1. I still have no wedding dress. I purchased my first dress from a boutique in November. The owner seemed to indicate that the dress would be here four months before the wedding. I called/emailed to check status in May and could never get in touch with anyone. Finally an assistant answered and, after being placed on hold for 30 minutes, said that my dress would be here in June. I get that it’s wedding season but I find the lack of communication unprofessional. Still no dress, no word from her team. Because this was stressing me out so much I went and bought a back-up dress from a larger shop after explaining my situation – which was promised to be here by June 30. On June 30 I phoned the store (the phone extension to check “order status” redirects you to no one, I finally got in touch with someone by pressing the button to place an order, what a surprise lol) I was told that “of course my dress wouldn’t be here by June 30, I ordered it in May,” but they didn’t have access to individual orders so the sales consultant who sold me the dress would call me back this afternoon. No call back. 🙁
2. We sent out 95 wedding invitations 3.5 weeks ago and so far, we’ve only received 3 responses. While our wedding is in September , I was thinking we’d have a few more responses by now, perhaps 15-20 responses. Our caterer requires 3 week notice so we asked for the reply back by early August. Do people tend to wait on sending their replies? I am the type of person that always sends in RSVPs for anything the day that I receive an invitation, unless I’m unsure as to whether I can make the event.

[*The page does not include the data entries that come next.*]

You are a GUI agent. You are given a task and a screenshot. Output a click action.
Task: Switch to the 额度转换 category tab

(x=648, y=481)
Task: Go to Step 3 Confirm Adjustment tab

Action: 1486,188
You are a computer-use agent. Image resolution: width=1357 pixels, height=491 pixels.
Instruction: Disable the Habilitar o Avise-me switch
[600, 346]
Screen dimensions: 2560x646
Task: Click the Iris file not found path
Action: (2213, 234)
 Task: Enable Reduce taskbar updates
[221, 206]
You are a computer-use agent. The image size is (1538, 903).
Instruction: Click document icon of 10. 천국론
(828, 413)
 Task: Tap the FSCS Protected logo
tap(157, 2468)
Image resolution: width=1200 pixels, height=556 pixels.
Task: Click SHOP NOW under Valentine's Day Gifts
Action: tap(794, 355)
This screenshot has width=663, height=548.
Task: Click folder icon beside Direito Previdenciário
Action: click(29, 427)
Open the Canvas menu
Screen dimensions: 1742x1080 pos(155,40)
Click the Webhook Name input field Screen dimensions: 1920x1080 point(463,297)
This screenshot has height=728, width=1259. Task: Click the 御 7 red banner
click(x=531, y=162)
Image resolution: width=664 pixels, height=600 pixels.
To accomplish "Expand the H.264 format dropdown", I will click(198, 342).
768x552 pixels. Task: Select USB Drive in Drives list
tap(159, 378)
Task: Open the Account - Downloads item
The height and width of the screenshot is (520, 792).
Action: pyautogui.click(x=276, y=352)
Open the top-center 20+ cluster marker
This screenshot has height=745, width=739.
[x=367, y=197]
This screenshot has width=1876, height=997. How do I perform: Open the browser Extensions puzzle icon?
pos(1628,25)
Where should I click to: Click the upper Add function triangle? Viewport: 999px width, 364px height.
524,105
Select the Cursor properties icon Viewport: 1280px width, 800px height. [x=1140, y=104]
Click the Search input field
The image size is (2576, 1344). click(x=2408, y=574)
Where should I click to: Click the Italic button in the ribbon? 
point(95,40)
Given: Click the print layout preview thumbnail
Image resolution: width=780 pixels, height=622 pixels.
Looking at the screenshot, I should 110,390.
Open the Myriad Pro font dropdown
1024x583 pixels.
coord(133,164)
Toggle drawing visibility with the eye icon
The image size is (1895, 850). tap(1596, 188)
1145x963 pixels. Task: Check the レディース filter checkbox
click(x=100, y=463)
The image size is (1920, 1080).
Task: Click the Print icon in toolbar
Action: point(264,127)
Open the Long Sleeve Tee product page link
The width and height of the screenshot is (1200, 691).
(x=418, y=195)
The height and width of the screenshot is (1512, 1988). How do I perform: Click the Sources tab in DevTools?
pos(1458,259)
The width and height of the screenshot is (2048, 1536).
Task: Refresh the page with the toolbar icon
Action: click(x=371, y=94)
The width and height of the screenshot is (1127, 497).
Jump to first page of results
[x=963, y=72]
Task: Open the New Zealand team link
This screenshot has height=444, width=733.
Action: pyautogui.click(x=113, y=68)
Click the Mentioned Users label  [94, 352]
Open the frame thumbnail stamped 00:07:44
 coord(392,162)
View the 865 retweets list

3. I am really (perhaps irrationally) fearful that no one will come from my side. I have a very small family and my Fiance mainly hang out with one another since moving 35 minutes away to the burbs. I did meet a few friends on a female friendship app, but they told me as much as they’d love to attend, if they can’t find a date they might not come as they’d feel very uncomfortable attending knowing no one besides my Fiance and I at the wedding. I am very worried that almost no one will come to the wedding at all.
4. My FI’s family comes from another culture which doesn’t tend to be accepting of people marrying “outside the culture.” I enrolled in classes to learn the language so I could communicate with his uncle (someone he REALLY looked up to). The first thing he said to my Fiance when he met me was how disappointed he was in my Fiance that he found someone outside of the culture, and got angry with him continually yelling “why, why did you choose someone who doesn’t share our culture?” As a sensitive person I decided to drop the language classes – it was a very dumb and irrational decision on my part, but I was very hurt by his words. The uncle had no idea that I was taking classes and that I understood everything he said. My Fiance promised me that NO ONE will say anything hurtful to me at our wedding. He said if they don’t accept the marriage they won’t attend at all. I tend to believe that perhaps he’s correct.
5. We spent a fortune on a wedding planner as I thought this would help with my stress, but it has not helped. I found that we’ve done everything ourselves, as her reccommended vendors are always outside of our budget, even though she created the budget! (I.E. We told her our total wedding budget was X, she gave us a budget worksheet where she had set the photography budget for $4,000 and then only reccommended photographers that were in the $5,600-$7,500 range. Our she set the photo booth budget at $1,200 and then her cheapest person was $2,300).
This just seems like so much stress for one day!
I love my fiancé and I’m so excited to share the rest of my life with him but this wedding planning has really, really been causing me a great deal of stress. Can anyone relate?